Peter Keil
Peter Robert Keil was born in August 1942 in Züllichau, Pomerania (now Poland). After his father was killed on the Eastern Front during WWII, Keil and his mother fled through postwar Germany to West Berlin. Growing up among gray housing blocks, he found refuge in nearby parks, settings that later appeared frequently in his paintings.
Keil’s artistic awakening began in the local library, where he discovered Expressionism and especially Picasso. Inspired by vivid color and emotional force, he began painting, initially studying and copying Picasso’s work, whom he later met in Spain. At age fifteen, Keil met painter Otto Nagel, who became his first mentor. Nagel taught him technique, realism, and outdoor painting while guiding him through Berlin’s back streets, helping Keil develop an artist’s eye and foundational craft.
Keil later studied at the Berlin Academy of Fine Arts, where he formed important connections with artists including Baselitz, Fetting, Lüpertz, and Salomé. Immersed in Berlin’s avant-garde scene, he earned the nickname “Wildman of Berlin” for his passionate personality and expressive work. The construction of the Berlin Wall severed his relationship with Nagel but deepened the political and emotional content of his art.

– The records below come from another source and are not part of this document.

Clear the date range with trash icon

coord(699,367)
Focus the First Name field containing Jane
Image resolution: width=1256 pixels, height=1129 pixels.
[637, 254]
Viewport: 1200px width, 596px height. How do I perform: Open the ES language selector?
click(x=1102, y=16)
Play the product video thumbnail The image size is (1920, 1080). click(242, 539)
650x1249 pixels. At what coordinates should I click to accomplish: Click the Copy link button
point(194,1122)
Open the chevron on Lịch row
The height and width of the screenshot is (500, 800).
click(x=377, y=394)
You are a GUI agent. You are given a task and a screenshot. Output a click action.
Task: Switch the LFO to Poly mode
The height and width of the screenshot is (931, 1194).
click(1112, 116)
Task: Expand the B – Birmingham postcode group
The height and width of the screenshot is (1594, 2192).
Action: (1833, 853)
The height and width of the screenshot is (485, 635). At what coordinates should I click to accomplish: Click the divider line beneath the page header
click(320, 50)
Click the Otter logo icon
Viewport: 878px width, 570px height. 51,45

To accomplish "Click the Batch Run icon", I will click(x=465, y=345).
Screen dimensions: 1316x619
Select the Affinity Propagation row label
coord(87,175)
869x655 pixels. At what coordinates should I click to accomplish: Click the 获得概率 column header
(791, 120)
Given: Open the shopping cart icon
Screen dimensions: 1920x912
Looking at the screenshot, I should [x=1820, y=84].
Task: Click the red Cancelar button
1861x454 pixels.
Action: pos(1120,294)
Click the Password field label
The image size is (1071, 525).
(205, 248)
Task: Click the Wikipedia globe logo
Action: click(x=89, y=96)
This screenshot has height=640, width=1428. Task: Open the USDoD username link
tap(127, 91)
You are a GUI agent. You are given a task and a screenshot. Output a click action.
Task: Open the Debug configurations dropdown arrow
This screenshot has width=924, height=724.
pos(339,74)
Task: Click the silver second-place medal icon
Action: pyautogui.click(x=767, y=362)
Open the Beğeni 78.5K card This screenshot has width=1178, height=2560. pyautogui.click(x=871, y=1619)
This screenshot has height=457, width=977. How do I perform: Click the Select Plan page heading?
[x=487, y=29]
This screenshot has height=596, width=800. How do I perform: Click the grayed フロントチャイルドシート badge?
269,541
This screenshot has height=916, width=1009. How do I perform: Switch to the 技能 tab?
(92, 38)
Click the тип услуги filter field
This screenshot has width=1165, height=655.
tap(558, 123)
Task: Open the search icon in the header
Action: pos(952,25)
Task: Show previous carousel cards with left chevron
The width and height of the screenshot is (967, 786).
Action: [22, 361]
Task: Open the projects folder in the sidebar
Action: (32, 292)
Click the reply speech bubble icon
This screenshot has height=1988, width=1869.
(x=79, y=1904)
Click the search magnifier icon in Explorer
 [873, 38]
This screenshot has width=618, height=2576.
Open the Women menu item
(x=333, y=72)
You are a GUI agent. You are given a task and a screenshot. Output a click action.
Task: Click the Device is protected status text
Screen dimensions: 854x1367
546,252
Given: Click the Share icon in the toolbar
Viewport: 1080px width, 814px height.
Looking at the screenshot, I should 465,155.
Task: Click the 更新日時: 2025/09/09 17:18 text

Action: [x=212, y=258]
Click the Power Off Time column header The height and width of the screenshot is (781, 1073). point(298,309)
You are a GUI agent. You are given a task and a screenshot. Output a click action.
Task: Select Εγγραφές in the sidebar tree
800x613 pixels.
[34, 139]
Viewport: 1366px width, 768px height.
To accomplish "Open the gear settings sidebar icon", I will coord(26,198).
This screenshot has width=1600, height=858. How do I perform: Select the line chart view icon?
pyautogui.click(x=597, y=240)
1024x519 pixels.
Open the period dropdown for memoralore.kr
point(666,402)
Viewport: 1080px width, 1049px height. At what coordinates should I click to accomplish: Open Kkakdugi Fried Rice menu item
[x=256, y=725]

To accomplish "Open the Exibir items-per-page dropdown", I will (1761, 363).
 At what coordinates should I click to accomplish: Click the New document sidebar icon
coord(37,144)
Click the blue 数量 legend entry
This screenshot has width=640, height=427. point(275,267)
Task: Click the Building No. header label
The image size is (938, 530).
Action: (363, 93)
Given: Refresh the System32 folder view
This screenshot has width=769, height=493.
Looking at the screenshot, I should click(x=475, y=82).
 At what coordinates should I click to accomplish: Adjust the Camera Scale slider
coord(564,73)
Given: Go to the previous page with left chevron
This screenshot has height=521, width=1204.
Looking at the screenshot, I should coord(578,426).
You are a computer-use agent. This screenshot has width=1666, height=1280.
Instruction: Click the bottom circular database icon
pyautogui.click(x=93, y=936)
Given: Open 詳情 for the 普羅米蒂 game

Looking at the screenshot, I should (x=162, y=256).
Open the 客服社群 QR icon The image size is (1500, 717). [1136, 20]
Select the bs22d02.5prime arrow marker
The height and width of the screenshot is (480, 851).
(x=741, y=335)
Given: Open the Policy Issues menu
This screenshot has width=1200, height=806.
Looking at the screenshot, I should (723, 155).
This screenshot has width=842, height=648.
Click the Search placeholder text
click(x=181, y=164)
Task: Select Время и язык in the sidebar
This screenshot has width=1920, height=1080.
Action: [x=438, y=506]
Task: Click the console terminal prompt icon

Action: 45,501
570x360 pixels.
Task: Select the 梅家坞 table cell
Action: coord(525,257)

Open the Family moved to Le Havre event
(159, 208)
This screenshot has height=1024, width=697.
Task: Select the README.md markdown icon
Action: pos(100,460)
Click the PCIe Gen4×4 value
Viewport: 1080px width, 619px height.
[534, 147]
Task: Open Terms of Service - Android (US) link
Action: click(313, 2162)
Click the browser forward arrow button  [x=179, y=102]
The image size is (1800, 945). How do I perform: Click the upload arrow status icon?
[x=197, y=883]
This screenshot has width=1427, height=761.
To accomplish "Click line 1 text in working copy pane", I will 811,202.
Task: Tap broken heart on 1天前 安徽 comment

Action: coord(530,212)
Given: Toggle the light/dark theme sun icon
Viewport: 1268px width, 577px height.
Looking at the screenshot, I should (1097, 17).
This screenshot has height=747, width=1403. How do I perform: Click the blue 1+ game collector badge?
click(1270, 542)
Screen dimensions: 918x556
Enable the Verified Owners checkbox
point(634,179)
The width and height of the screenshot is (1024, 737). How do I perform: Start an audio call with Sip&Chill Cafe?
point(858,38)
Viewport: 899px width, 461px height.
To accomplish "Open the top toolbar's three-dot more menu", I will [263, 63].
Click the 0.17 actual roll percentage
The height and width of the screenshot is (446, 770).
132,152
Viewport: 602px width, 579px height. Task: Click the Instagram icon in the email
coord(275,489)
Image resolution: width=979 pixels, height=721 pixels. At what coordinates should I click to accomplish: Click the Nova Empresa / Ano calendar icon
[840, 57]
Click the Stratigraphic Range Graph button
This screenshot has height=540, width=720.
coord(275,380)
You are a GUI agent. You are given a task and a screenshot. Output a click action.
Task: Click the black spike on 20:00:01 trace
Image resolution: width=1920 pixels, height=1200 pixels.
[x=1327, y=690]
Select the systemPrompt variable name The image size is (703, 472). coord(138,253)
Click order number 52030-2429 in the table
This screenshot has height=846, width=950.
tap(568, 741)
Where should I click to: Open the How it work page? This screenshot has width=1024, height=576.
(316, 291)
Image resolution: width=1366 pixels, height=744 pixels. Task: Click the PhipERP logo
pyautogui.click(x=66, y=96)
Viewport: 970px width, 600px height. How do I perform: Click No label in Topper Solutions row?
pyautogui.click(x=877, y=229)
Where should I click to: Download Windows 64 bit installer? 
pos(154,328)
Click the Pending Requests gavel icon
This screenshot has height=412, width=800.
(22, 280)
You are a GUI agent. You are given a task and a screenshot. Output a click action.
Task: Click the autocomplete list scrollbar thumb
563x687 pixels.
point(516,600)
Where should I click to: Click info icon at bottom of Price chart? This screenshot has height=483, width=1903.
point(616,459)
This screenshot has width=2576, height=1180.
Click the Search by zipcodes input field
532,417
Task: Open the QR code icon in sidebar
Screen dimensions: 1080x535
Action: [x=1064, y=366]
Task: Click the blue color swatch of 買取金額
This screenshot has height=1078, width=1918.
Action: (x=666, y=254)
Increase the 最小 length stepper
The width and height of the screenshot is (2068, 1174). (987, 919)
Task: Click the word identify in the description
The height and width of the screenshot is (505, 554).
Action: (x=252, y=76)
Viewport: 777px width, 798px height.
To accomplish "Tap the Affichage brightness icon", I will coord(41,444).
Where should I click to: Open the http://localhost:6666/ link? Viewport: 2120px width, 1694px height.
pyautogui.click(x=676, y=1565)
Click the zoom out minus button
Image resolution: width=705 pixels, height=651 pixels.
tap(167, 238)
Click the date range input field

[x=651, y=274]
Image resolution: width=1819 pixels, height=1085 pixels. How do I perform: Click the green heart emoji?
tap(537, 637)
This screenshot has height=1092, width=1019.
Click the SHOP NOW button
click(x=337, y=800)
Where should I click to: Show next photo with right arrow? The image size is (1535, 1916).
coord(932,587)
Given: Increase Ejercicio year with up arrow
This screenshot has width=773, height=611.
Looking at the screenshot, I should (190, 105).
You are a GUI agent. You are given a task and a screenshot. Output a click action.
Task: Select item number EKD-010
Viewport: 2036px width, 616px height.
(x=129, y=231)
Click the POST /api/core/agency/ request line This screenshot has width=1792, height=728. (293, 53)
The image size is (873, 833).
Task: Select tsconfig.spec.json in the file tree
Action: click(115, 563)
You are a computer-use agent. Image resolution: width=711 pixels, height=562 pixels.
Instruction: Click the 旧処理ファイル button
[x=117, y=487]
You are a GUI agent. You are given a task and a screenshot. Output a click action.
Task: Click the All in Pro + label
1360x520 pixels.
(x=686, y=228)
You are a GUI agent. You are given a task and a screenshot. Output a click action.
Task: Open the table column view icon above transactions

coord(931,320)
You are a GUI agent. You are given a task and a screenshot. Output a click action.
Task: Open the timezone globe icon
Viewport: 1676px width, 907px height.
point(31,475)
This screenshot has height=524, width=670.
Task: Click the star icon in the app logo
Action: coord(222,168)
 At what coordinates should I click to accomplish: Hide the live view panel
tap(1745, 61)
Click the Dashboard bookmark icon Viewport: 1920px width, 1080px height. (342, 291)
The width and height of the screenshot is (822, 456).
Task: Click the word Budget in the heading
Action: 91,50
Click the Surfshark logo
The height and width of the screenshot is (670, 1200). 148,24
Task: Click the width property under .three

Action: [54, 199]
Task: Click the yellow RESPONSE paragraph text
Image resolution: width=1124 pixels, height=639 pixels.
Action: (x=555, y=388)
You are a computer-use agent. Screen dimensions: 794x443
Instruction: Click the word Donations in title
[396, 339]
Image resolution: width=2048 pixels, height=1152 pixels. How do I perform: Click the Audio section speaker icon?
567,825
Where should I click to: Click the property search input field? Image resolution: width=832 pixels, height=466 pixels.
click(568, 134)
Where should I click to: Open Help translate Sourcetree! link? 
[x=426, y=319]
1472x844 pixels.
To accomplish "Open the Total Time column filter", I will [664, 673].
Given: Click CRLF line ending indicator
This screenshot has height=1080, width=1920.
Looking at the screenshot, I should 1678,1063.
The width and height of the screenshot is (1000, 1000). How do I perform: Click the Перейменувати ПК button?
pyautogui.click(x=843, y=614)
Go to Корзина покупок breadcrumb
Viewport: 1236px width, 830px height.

In the early 1960s, Keil befriended Joan Miró in Mallorca, whose emphasis on spontaneity and pure color helped steer him toward a raw neo-expressionist style. Keil later lived and worked in Paris and London, painting street life and portraits while refining his dynamic brushwork. His work from this period is now considered an important visual record of early West German neo-expressionism.